Con un rugido que sacudió su alma, la criatura se abalanzó, pero retrocedió como si un dolor abrasador la consumiera. El halo de luz de la astilla la aprisionó, obligándola a entrar en la prisión rúnica. Las paredes crujieron y el mortero se desmoronó, pero la barrera resistió, chisporroteando alrededor de la silueta.

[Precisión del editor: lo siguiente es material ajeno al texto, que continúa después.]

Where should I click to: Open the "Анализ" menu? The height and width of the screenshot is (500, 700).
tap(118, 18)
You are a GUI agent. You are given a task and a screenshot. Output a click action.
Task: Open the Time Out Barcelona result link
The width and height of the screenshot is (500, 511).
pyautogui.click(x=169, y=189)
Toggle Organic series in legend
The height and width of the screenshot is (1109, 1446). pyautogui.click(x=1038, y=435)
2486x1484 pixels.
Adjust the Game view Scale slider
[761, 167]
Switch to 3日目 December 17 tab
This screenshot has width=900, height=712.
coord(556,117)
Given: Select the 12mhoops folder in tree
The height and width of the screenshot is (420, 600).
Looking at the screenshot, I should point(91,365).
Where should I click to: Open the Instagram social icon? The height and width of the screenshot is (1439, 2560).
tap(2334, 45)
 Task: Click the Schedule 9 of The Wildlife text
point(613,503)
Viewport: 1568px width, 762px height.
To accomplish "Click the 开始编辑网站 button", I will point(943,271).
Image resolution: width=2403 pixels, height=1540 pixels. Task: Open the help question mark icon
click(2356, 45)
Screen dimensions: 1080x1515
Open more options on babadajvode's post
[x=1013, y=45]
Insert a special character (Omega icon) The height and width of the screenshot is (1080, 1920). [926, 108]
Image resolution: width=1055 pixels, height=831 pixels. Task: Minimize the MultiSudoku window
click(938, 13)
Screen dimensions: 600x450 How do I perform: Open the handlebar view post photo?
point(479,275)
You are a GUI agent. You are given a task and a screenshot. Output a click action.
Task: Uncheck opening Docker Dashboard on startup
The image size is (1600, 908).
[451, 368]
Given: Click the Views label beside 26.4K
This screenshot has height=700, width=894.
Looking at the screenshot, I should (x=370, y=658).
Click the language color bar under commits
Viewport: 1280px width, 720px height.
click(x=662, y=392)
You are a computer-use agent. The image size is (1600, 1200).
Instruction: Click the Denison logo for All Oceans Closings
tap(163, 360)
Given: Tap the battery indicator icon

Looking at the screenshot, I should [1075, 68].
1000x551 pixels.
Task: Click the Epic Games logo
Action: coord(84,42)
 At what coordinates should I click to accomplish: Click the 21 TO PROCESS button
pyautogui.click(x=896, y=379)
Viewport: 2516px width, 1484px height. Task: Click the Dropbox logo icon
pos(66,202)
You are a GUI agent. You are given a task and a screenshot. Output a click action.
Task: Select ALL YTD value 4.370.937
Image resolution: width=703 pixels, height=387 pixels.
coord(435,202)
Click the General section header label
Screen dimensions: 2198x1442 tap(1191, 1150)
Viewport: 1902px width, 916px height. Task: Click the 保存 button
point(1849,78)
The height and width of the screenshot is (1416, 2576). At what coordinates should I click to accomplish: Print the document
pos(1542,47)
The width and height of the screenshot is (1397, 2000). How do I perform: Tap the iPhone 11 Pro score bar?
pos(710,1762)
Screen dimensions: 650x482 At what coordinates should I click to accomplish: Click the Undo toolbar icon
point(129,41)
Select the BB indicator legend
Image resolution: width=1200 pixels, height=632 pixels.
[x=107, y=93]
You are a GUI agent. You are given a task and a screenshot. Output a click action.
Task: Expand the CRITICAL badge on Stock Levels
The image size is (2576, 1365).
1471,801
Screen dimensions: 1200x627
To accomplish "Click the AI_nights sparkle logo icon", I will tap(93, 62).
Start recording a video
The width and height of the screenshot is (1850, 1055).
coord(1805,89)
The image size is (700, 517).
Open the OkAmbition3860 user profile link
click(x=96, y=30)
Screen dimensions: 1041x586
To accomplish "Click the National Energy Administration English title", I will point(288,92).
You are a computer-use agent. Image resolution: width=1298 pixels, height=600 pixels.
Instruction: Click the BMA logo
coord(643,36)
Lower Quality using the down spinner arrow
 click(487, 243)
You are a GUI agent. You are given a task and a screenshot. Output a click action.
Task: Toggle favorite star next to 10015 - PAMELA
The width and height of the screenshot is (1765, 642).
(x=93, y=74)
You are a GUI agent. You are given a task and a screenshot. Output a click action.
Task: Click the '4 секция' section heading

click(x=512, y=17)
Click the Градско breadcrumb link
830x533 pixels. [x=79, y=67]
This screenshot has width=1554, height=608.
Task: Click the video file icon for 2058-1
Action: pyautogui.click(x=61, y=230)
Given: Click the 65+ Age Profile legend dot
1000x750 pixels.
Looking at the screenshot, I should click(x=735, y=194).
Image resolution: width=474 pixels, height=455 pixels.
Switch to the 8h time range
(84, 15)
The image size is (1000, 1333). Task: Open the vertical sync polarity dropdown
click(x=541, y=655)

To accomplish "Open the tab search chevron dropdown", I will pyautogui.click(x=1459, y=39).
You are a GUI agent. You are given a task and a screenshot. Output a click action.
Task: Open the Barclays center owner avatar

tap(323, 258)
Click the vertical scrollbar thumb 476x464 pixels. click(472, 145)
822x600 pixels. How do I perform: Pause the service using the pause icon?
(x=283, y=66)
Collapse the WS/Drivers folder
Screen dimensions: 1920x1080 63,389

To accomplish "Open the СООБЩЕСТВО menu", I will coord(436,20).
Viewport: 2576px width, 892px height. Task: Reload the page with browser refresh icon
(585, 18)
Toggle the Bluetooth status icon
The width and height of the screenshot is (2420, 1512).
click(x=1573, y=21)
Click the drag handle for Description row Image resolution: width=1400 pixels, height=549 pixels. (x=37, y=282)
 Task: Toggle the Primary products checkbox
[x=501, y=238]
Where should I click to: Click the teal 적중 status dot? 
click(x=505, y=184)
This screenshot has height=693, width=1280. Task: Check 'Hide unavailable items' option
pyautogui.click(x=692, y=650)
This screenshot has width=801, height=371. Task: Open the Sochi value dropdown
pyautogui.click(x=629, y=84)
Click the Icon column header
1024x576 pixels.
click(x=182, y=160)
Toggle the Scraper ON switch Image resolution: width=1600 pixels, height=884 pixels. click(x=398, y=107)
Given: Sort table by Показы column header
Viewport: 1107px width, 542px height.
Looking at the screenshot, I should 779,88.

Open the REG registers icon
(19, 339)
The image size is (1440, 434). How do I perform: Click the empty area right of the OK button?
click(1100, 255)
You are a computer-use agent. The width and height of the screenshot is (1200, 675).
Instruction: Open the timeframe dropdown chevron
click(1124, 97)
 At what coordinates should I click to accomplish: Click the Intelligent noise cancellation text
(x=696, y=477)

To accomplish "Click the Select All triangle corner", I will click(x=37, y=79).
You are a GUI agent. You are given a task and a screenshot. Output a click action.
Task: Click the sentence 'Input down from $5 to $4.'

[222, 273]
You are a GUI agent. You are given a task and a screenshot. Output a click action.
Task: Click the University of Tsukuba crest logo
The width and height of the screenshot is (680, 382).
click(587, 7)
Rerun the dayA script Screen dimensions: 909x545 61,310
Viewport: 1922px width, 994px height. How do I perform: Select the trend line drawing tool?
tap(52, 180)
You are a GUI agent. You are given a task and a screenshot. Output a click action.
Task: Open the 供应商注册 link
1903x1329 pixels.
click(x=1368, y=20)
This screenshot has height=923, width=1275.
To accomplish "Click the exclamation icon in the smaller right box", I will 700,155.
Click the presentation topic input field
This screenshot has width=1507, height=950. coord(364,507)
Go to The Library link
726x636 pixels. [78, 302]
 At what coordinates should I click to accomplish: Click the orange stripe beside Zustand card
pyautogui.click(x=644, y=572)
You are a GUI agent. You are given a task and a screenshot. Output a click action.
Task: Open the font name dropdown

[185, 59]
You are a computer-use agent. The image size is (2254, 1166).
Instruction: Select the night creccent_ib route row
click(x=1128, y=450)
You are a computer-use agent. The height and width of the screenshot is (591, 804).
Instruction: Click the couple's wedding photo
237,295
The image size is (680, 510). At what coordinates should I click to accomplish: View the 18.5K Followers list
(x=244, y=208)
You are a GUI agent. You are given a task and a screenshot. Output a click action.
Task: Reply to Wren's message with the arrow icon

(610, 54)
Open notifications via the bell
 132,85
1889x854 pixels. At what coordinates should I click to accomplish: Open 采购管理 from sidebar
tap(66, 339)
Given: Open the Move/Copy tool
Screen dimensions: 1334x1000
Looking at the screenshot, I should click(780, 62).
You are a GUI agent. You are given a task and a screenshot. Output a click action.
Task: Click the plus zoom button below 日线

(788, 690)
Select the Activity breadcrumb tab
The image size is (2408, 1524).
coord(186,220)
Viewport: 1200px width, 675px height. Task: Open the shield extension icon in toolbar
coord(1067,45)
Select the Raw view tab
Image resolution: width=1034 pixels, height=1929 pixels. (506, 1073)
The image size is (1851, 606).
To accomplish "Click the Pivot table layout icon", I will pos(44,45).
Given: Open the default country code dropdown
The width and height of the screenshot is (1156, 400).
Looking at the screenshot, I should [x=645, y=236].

Exhausta y temblorosa, Eileen contempló cómo la figura emitía un grito—un sonido más allá de toda comprensión—y luego implosionaba en un estallido de oscuridad. El silencio reclamó la cámara. Aunque había triunfado, la astilla yacía agrietada y desvanecida, su poder consumido. Al subir la escalera hacia la luz del día, sintió el peso del legado posarse en sus hombros. La Casa Rechazada había soltado su agarre, al menos por ahora; pero ella sabía que algunos males permanecen pacientes, aguardando al próximo espíritu lo bastante valiente—o imprudente—para despertarlos.
Conclusión
Eileen emergió en la bruma matinal, la vieja casa alzándose detrás como si nunca la hubieran perturbado. En su mano, la astilla de obsidiana partida se sentía fría y muerta, recuerdo de las horas de terror. Aunque había atado a la presencia maligna, comprendió que la verdadera seguridad exige vigilancia constante. Los diarios que llevaba revelaban fragmentos de rituales aún inacabados, advertencias de antepasados que sacrificaron la cordura para proteger a las generaciones futuras. Al cerrar con llave la verja de hierro, un último destello de sombra cruzó la ventana del salón: el eco de algo que una vez se agitó entre esos muros. Eileen supo que la Casa Rechazada perduraría, su hambre dormida pero implacable. Decidió velar por sus secretos, documentando cada detalle para que nadie más despertara a los innombrables bajo las tablas del suelo. En el silencio comprendió que su propia historia ya formaba parte del mito de la casa, testimonio de la frágil línea que separa nuestro mundo de la oscuridad más allá. Y mientras la primera luz del alba pintaba el paisaje, supo que aquel era solo el comienzo de su vigilia contra el mal ancestral que se había atrevido a despertar—y sobrevivir.